To multicultural churches:
Do not buy into the myth that worshipping together is your contribution to the movement for racial justice. Many multicultural churches are still shaped by dominant culture systems and structures, and multicultural worship often comes at a cost to the people of color who worship there — the cost of getting to be in a space where they can just be themselves without translating themselves into another culture (code switching), or the cost of worshipping in their own language or colloquialisms or their own family foods after worship. They do so willingly. But a multicultural church that is not both brokenhearted and determined to stand up against the culture of racism in America after this shooting, it’s a multicultural church that is not really in touch with God’s vision of the Beloved Community; it is only interested in creating something that makes people feel good…well, makes some people feel good at the expense of others.
To all churches:
Find ways to become “co-conspirators” (as the Dean of American Baptist Seminary of the West said to us last night at the vigil) in ending White supremacy and the assault on and commodification of Black lives and Black bodies.

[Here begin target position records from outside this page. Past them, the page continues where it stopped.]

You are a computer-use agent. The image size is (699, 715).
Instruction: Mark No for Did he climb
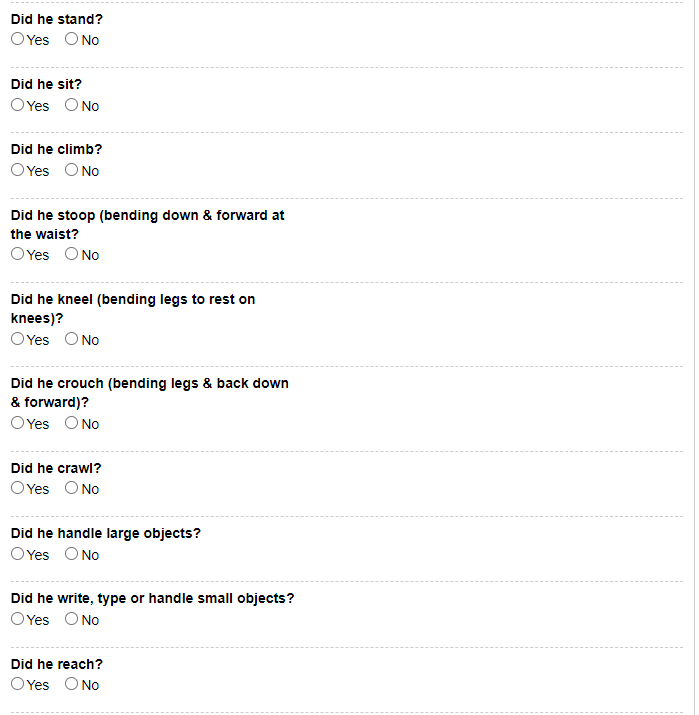pyautogui.click(x=72, y=170)
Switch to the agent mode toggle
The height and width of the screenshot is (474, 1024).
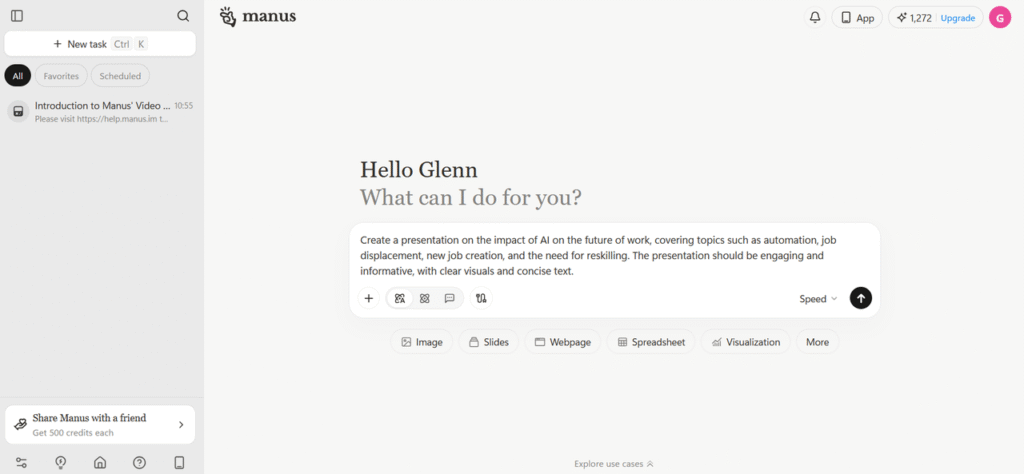(400, 298)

If St. Teresa of Avila is right and Christ has no hands on earth but ours, Christ needs our hands right now, all of our hands, to tear down the White supremacy that really has made us many churches instead of functionally one church. And Christ needs our hands to build up a Beloved Community where all of our gifts are honored, all of our needs are met, none of our bodies are exploited, violated or commodified, and none of us need live in terror or fear because of how God made us.